Records
— start —
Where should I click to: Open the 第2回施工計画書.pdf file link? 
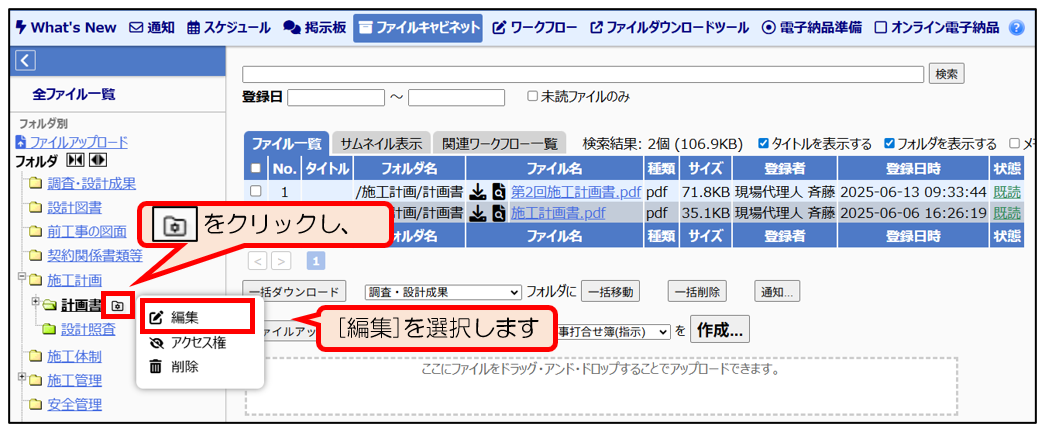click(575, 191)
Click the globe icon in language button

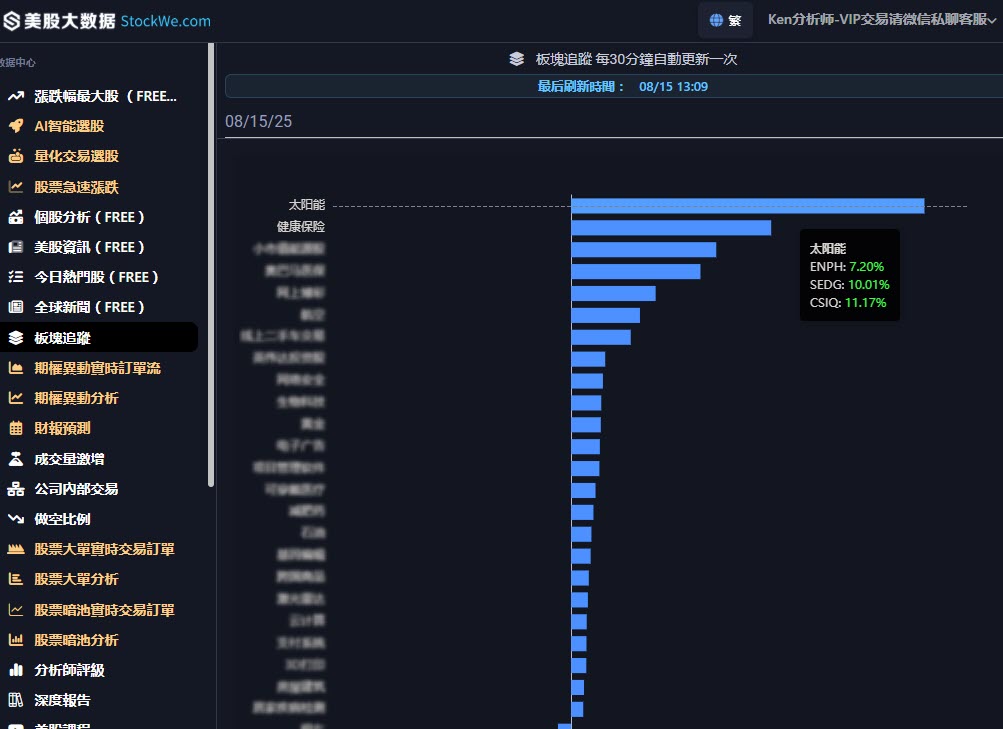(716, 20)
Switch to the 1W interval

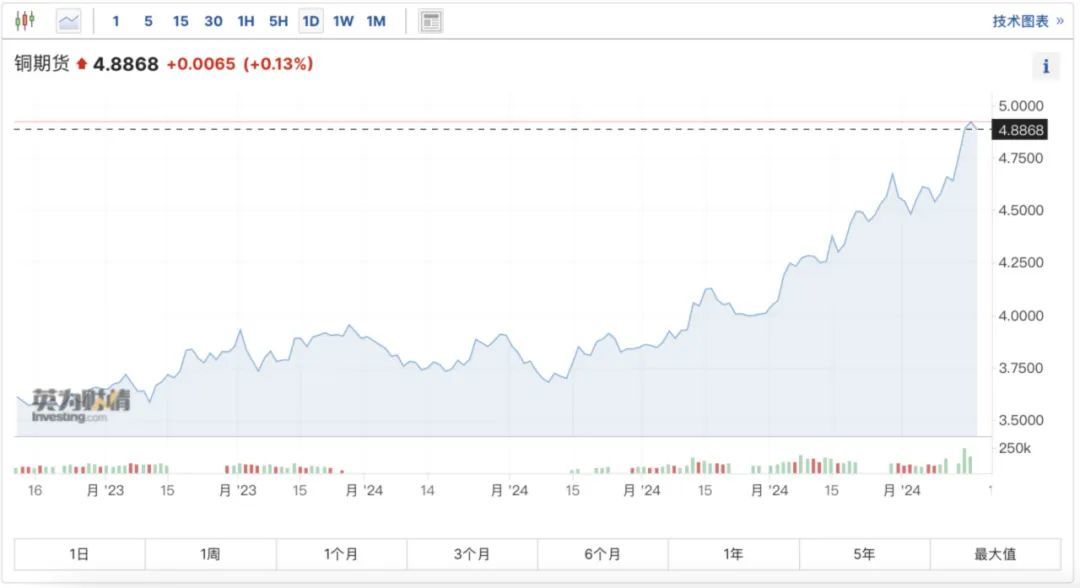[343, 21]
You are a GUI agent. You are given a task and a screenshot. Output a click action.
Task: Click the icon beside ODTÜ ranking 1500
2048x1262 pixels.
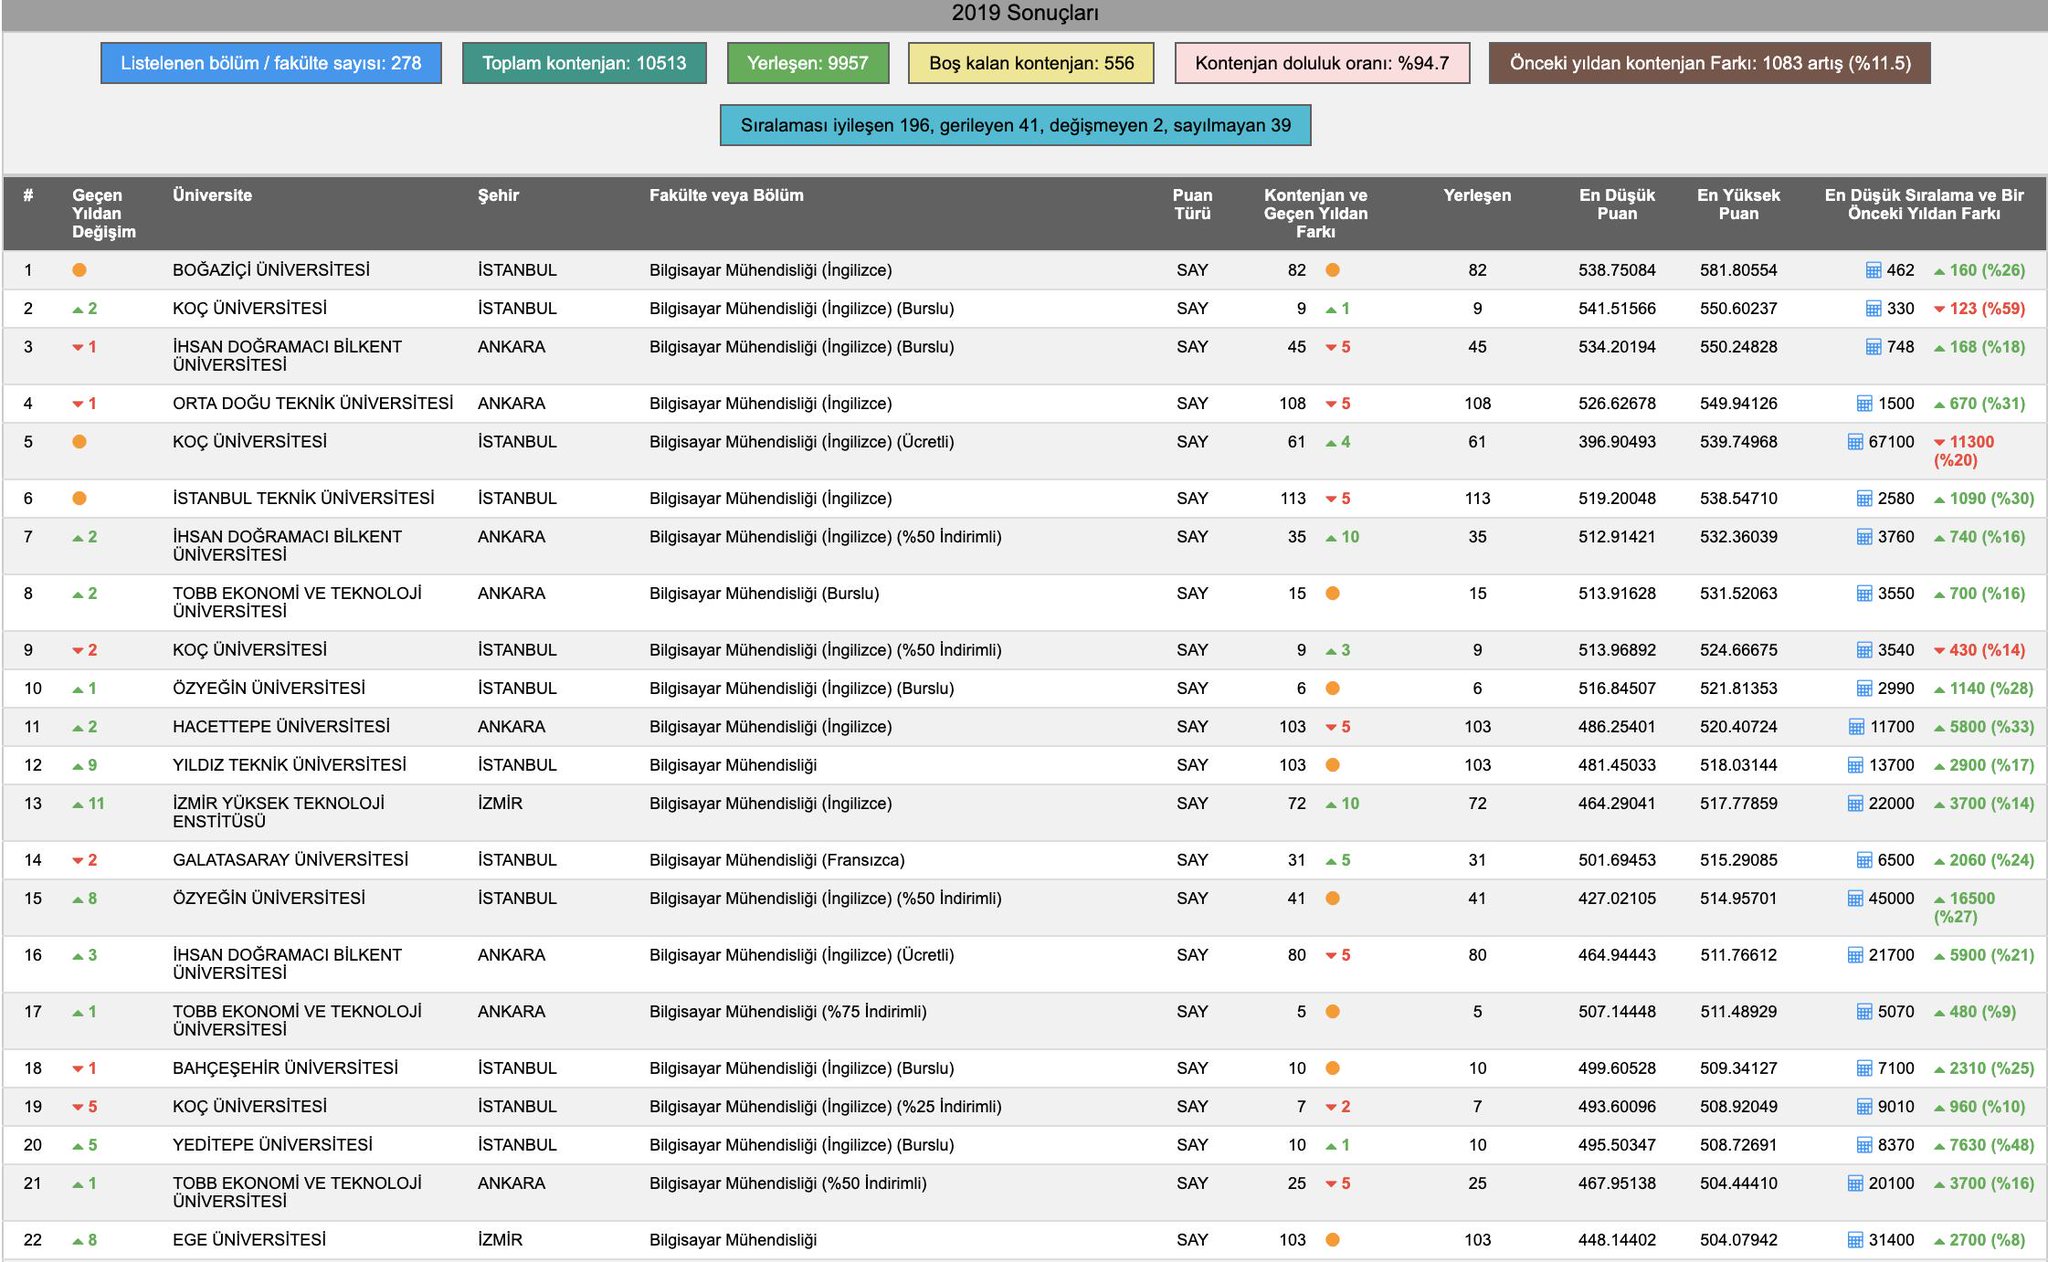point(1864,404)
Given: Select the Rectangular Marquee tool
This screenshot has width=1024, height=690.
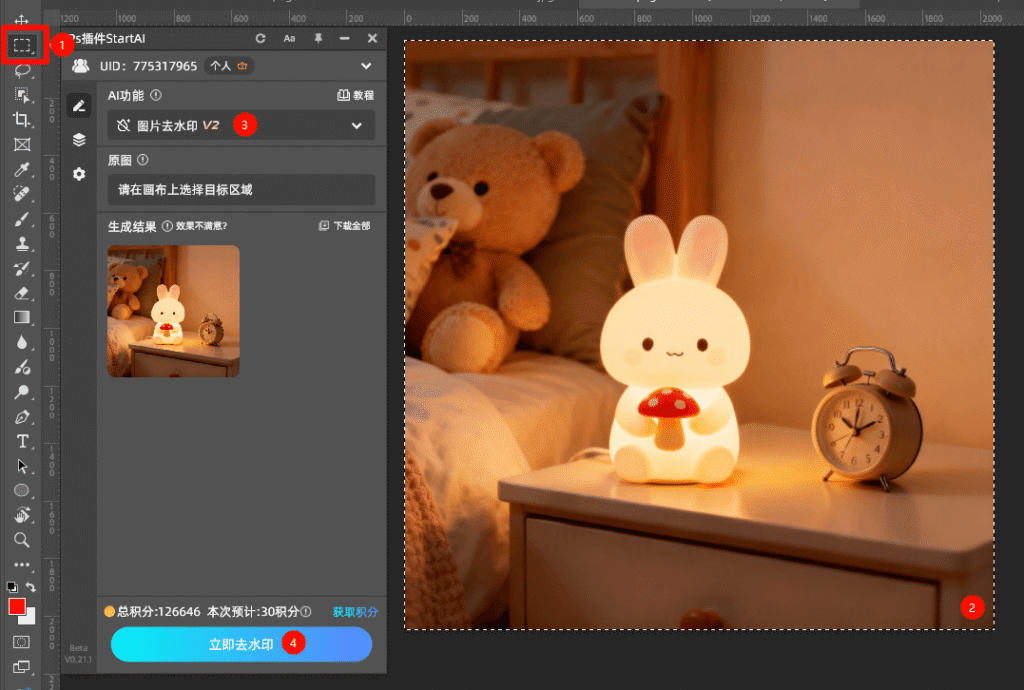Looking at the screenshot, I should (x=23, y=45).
— end —
Description of the task
Transcribe every item above word for word, leaving out the pictures.

Problem solution
Where should I click to: Open the 第2回施工計画書.pdf file link? 
click(575, 191)
Click the globe icon in language button

(716, 20)
Switch to the 1W interval

[343, 21]
You are a GUI agent. You are given a task and a screenshot. Output a click action.
Task: Click the icon beside ODTÜ ranking 1500
2048x1262 pixels.
point(1864,404)
Given: Select the Rectangular Marquee tool
This screenshot has width=1024, height=690.
Looking at the screenshot, I should (x=23, y=45).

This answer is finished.